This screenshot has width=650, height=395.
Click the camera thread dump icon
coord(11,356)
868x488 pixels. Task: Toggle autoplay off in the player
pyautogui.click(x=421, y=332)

= = = = =

* **TO DO**: Lines from the one containing "868x488 pixels. Task: Toggle" through the end of the entries above must be copied exactly; include both ends and no other lines.

* **EXERCISE ANSWER**:
868x488 pixels. Task: Toggle autoplay off in the player
pyautogui.click(x=421, y=332)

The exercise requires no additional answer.